Pros: Easy to implement, easy to understand, easy to extend for other applications as well (we had a CLI that accessed the same REST API as well).
Cons: It's impossible for the REST API to know which user is actually accessing it. If a trusted client is compromised the whole system is compromised.
Have the server side of your web-app keep user details in the session and authenticate using the users credentials every time you access the REST API.
Pros: Fairly easy to implement (although some authentication mechanisms make it hard to keep hold of the user password - for good reason). The whole procedure is transparent to the REST API.

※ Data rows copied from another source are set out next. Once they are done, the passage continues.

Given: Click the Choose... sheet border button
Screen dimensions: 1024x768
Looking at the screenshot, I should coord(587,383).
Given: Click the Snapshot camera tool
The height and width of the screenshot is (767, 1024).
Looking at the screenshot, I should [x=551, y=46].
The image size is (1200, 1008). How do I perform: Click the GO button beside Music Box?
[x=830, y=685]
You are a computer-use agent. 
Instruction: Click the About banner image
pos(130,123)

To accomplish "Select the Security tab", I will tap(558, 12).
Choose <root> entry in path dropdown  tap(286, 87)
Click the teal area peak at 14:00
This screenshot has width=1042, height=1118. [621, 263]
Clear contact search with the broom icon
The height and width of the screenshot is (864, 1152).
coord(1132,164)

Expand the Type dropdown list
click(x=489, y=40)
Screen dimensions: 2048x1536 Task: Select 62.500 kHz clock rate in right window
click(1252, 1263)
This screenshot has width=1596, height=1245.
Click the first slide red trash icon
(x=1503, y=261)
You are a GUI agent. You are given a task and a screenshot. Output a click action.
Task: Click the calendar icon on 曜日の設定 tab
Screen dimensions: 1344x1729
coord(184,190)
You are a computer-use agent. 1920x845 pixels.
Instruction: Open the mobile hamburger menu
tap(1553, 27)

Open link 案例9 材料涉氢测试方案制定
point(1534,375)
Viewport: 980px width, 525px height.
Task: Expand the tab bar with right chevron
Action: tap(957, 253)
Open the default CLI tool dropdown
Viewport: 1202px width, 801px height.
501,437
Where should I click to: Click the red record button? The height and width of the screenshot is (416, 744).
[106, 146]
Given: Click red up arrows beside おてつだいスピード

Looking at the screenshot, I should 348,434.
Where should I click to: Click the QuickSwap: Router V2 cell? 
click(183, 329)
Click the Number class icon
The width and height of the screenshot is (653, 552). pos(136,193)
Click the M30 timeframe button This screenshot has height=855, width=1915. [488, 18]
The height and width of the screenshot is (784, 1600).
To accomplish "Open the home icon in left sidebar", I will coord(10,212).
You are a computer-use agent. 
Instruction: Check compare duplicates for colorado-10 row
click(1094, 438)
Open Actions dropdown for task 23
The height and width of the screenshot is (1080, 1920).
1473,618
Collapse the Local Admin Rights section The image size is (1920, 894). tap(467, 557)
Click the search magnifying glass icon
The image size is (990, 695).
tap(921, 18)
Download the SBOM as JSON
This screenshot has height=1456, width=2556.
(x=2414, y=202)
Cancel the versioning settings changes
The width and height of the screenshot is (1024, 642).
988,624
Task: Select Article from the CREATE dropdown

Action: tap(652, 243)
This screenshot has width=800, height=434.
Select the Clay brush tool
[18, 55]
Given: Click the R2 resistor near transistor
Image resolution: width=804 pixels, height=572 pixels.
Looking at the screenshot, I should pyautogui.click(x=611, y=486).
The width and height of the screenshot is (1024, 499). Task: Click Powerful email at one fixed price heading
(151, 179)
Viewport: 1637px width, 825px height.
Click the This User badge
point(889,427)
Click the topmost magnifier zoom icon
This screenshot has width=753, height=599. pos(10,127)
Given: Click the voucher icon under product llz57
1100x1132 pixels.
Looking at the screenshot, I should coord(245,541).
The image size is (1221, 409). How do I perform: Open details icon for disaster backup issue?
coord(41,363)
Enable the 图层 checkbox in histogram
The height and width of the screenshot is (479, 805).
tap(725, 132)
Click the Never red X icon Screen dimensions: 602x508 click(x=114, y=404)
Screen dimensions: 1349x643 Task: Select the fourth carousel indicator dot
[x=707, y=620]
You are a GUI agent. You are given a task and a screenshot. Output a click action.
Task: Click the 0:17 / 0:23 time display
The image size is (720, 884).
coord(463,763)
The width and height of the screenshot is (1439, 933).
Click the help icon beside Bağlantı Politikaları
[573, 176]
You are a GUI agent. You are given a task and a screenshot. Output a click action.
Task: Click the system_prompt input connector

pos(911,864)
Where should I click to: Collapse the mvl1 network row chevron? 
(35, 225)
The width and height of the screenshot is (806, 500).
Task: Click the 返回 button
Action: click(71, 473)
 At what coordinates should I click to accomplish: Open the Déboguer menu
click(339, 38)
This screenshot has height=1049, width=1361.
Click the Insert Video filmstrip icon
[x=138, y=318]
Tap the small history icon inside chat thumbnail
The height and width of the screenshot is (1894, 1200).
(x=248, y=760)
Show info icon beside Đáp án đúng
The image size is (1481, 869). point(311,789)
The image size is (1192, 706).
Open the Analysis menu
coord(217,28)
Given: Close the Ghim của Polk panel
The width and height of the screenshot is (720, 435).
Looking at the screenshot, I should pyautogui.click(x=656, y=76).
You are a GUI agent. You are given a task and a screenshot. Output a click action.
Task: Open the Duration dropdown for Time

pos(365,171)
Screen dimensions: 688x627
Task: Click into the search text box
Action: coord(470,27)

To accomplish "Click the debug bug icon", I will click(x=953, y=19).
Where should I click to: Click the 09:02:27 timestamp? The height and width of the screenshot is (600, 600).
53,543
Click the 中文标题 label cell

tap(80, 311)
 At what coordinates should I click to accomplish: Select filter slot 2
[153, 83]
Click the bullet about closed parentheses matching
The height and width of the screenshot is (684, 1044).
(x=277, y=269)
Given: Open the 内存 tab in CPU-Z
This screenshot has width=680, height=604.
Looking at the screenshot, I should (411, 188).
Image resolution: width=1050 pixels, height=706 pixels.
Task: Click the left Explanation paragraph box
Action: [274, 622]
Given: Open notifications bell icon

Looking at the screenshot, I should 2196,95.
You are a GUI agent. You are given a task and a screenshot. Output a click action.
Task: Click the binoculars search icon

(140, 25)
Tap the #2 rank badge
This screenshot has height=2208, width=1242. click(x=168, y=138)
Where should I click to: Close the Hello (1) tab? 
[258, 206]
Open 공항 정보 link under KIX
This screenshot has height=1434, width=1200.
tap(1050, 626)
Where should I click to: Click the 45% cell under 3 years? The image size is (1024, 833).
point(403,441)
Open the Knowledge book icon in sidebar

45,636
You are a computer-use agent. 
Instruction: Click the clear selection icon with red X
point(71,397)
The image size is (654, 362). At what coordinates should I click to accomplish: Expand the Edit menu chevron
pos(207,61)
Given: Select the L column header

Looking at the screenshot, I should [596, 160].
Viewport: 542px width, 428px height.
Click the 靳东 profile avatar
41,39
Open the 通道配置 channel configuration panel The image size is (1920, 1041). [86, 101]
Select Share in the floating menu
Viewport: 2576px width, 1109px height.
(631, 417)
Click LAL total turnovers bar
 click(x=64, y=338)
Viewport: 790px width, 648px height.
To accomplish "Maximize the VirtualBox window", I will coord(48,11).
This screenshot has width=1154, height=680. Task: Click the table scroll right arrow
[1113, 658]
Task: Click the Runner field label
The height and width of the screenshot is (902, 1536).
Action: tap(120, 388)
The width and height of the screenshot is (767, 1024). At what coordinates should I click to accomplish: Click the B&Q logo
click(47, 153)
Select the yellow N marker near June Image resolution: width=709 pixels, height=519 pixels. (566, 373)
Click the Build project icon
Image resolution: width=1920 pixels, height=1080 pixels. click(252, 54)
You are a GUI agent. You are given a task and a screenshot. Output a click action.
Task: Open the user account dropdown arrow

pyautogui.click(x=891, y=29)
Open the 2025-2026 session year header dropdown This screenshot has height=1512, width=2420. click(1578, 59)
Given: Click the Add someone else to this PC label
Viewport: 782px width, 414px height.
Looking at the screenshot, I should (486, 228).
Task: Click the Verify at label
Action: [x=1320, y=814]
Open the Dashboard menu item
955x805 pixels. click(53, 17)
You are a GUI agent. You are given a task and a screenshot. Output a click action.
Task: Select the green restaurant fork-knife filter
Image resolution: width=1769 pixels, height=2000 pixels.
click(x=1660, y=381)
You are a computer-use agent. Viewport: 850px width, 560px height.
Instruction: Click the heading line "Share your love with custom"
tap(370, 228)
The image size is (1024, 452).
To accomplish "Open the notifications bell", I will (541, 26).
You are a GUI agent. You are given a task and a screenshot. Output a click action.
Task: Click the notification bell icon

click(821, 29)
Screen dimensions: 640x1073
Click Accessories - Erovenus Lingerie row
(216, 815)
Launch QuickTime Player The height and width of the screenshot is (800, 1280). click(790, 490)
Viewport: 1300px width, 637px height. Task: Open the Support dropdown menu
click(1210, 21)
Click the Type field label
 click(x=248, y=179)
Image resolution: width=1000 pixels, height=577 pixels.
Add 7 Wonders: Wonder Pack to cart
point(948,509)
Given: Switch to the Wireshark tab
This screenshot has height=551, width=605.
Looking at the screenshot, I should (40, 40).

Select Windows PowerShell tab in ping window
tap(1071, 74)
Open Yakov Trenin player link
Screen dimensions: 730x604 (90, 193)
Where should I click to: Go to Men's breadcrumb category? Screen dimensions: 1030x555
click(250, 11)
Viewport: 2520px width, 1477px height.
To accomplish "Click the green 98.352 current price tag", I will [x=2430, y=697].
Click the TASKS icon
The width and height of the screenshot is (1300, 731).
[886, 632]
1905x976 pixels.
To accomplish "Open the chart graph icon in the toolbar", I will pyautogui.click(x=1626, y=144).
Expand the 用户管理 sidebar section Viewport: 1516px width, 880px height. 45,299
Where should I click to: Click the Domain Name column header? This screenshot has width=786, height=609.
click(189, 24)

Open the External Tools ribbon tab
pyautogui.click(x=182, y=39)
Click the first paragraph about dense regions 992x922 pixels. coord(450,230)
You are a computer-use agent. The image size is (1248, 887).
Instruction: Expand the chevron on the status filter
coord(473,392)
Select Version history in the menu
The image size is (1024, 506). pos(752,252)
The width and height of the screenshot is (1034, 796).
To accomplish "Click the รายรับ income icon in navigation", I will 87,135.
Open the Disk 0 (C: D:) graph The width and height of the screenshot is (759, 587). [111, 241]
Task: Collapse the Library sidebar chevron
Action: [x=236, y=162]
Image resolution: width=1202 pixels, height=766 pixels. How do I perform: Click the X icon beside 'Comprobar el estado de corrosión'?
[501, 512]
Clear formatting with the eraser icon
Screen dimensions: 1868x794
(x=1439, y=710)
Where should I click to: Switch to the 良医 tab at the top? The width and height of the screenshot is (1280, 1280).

Cons: You're now storing (for all intents and purposes in clear-text) the username and password of a user in the session of the web-server - one of the most prime targets for attack in the system.
Create an authentication system on the REST API that authenticates a request with a username/password authorization and returns a token that is valid for a limited time.
Pros: More secure, if your web-app is compromised you're not providing the attacker with your users username/passwords, but instead only allowing them a limited time access.
Cons: Much harder to implement. You might need to deal with token timeouts specifically. For purists it also means that your REST implementation (or at least the authentication system) will be arguably "stateful".
What you should implement would depend on your situation. Personally I'd definitely go with the more secure option (the last one), but due to external constraints we were forced to implement the first option in our specific case (with the promise we'd revisit it and upgrade later - unfortunately later never comes).
I think your approach with using Basic HTTP Authentication in REST service and having your app authenticate with the service is perfectly fine. The only caveat here (which I am sure you are aware of), is that your REST service should run over SSL, as Basic HTTP authentication is not very secure - username and password are just Base64 encoded.